Altered Channel Conductance States and Gating of GABAA Receptors by a Pore Mutation Linked to Dravet Syndrome

We identified a de novo missense mutation, P302L, in the gamma-aminobutyric acid type A (GABAA) receptor gamma 2 subunit gene GABRG2 in a patient with Dravet syndrome using targeted next-generation sequencing. The mutation was in the cytoplasmic portion of the transmembrane segment M2 of the gamma 2 subunit that faces the pore lumen. GABAA receptor alpha 1 and beta 3 subunits were coexpressed with wild-type (wt) gamma 2L or mutant gamma 2L(P302L) subunits in HEK 293T cells and cultured mouse cortical neurons.
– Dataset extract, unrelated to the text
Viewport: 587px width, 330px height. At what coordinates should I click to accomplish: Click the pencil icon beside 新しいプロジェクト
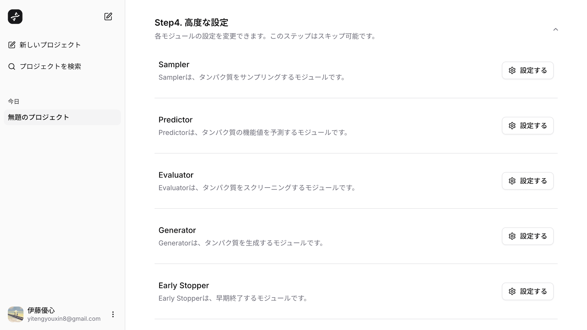point(12,45)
We measured currents using whole-cell and single-channel patch clamp techniques, surface and total expression levels using surface biotinylation and Western blotting, and potential structural perturbations in mutant GABAA receptors using structural modeling. The gamma 2(P302L) subunit mutation produced an similar to 90% reduction of whole-cell current by increasing macroscopic desensitization and reducing GABA potency, which resulted in a profound reduction of GABAA receptor-mediated miniature IPSCs (mIPSCs). The conductance of the receptor channel was reduced to 24% of control conductance by shifting the relative contribution of the conductance states from high-to low-conductance levels with only slight changes in receptor surface expression. Structural modeling of the GABAA receptor in the closed, open, and desensitized states showed that the mutation was positioned to slow activation, enhance desensitization, and shift channels to a low-conductance state by reshaping the hour-glass-like pore cavity during transitions between closed, open, and desensitized states. Our study revealed a novel gamma 2 subunit missense mutation (P302L) that has a novel pathogenic mechanism to cause defects in the conductance and gating of GABA(A) receptors, which results in hyperexcitability and contributes to the pathogenesis of the genetic epilepsy Dravet syndrome.